Les apiculteurs "indignés" par le vote du Sénat
Dans un communiqué du 9 février, l'Union nationale de l'apiculture française (Unaf) s'indigne « face à l'inaction volontaire de l'État à porter secours à l'apiculture française en extrême difficulté ». Le 4 février dernier, la proposition de résolution visant à inviter le gouvernement français à défendre à Bruxelles l'interdiction totale des néonicotinoïdes a été massivement rejetée par les sénateurs. Pour l'Unaf, « de très nombreuses études scientifiques démontrent pourtant les liens entre la mortalité accrue des abeilles et les insecticides néonicotinoïdes ». Les sénateurs UMP ont voté contre la proposition de résolution, notamment en raison de l'absence « d'études récentes » sur la question. Par ailleurs, les apiculteurs rappellent que le gouvernement s'est exprimé clairement sur la nécessité de diminuer l'utilisation des pesticides. « Encore des annonces que les apiculteurs aimeraient voir se concrétiser ! », conclut le communiqué.

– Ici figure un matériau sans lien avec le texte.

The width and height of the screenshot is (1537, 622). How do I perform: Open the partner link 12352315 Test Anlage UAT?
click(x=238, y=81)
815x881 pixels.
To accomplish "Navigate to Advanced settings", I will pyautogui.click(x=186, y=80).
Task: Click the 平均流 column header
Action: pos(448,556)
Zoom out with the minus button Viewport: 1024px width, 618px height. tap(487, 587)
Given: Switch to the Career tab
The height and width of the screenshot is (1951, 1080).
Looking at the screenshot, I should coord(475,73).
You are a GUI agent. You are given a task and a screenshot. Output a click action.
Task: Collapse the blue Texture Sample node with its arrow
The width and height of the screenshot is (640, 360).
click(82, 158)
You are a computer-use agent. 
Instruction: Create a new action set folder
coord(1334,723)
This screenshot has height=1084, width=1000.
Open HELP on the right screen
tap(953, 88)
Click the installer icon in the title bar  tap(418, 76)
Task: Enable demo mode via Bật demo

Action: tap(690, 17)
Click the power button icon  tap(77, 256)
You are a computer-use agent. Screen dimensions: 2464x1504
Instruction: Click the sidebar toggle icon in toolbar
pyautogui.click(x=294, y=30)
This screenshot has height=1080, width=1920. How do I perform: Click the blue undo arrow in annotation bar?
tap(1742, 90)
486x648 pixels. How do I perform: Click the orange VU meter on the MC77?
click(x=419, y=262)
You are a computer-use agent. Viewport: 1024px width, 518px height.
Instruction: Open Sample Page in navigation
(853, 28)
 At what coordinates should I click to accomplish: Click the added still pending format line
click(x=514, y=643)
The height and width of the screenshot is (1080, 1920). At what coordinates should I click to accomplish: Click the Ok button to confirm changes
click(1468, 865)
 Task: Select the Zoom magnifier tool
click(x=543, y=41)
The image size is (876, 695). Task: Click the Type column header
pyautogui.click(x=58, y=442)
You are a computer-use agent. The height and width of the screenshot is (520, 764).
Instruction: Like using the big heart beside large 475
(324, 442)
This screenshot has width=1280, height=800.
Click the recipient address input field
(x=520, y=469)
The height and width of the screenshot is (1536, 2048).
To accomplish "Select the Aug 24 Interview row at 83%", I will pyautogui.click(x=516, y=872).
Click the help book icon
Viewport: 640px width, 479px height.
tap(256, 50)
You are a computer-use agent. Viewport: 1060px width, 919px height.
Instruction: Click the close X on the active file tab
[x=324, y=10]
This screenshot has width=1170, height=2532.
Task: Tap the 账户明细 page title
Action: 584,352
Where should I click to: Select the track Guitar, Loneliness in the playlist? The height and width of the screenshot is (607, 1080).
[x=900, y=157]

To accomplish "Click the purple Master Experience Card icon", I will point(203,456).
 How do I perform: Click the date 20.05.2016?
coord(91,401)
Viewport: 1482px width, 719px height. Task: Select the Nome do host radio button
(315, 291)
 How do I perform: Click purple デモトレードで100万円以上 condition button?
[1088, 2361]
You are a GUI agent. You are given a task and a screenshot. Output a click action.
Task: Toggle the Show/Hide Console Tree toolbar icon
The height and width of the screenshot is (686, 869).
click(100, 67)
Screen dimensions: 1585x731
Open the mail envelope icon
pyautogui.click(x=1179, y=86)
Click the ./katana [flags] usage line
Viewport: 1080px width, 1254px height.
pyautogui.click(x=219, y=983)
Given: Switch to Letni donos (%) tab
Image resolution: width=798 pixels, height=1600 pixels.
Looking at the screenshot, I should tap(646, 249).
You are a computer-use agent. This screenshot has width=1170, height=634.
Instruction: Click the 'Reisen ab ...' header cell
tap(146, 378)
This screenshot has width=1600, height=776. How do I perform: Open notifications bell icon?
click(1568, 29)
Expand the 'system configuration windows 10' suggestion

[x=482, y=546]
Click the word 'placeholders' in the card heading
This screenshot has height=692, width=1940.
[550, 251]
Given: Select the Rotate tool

Suspension des néonicotinoïdes
De son côté, la Confédération paysanne considère ironiquement le Sénat comme un « grand protecteur » des néonicotinoïdes, après le rejet de la demande de moratoire sur cette famille d'insecticides. « La chambre haute se place aux côtés de l'Union des industries de la protection des plantes pour défendre un modèle agricole productiviste intenable contre l'intérêt général », selon un communiqué le 6 février. Le syndicat réclame d'« urgence » la suspension des néonicotinoïdes, invitant les gouvernants à « avoir le courage politique de faire le choix d'une agriculture respectueuse des hommes et de son environnement, contre la pression des lobbies de l'agriculture industrielle ».